I've been waffling about my bible study but no more. The women are absolutely darling. I know that sounds fake and sentimental, but I promise I'm being neither. The women are very much themselves. This means I have a lot in common with a couple and with others next to nothing. My "least Southern Southerner" aspect comes out, especially when dealing with theology.

We discussed Hagar, Ishmael, and circumcision, which made for very interesting conversation. The Bible is incredibly odd and interesting. I feel the most skeptical in the group-- I have to say "Hold up-- that's more than a little weird." What really threw me this study is when Yahweh comforts Hagar by telling her she'll have numerous descendants and her son will be a wild donkey of a man who will constantly fight with others. She replies that Yahweh sees her. The whole interaction seems disjointed and not very believable. I need to read some commentary to make sense of it. Usually I can follow where the people are coming from, especially when they make bad decisions that make you cringe. Yep, I can identify with that. What mom would be excited to be told her son would be a wild donkey of a man?

But, I'm reading through the Pentateuch right now and I'm overwhelmed with God's choice. He's amazing, gracious, personal, truthful, powerful, humble. He's present in Abram's and Sarai's history. He knows them and loves them. The Bible doesn't seem to gloss over the characters' flaws. I love Sarai laughs when Yahweh says she'll have a son... and then she denies it. Abram believes Yahweh about having a son, but then ask for clarification about the land ("So God, what I'm hearing is...). Yahweh seems painfully plainspoken in several conversations. Your offspring will be refugees and slaves and badly treated for 400 years, but the nation will be punished and they'll come out with bounty. Yahweh also seems very specific: the land specs, Sarah will have the baby within the year. Then, it seems like there are parts when he's vague and then later on clarifies.

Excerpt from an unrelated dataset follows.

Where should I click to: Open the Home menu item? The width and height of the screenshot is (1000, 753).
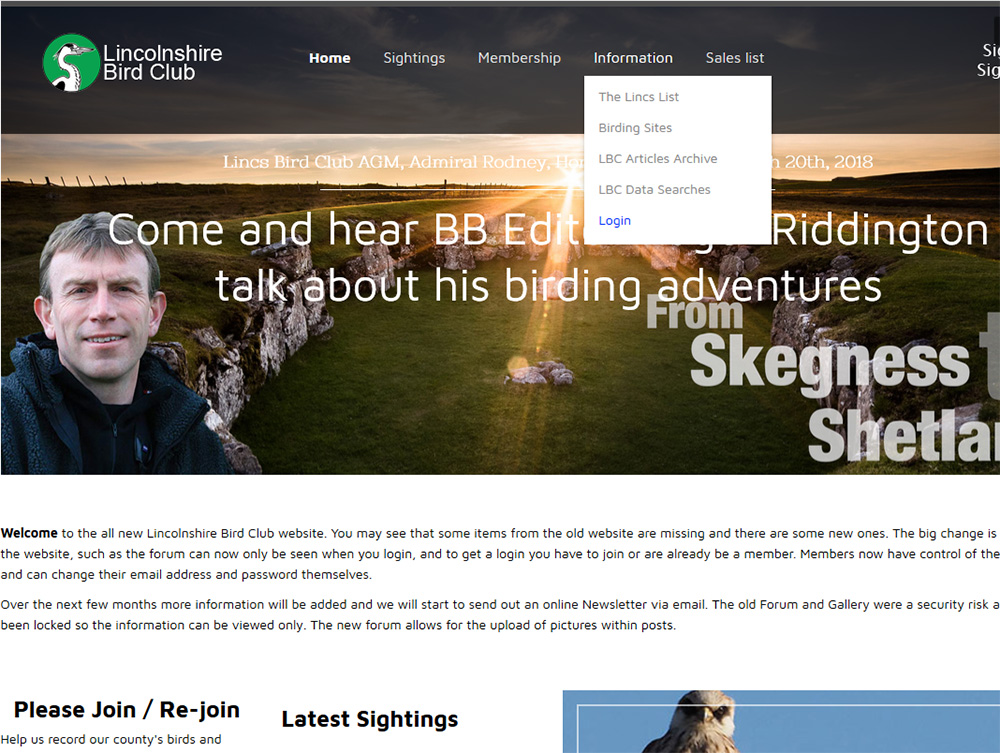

This Bible Study is a lot like my running club. Reading my bible and running are different activities when alone and when in community. Community is both harder and more fun. There's less room for self-deception surrounded by others. I need these women and this study in order to grow more holy in the same way I need the running club people to grow faster. P.S. Last night's track workout kicked my butt and I did the fat-kid version pyramid (3miles) while most of the real runners did a 4 mile version.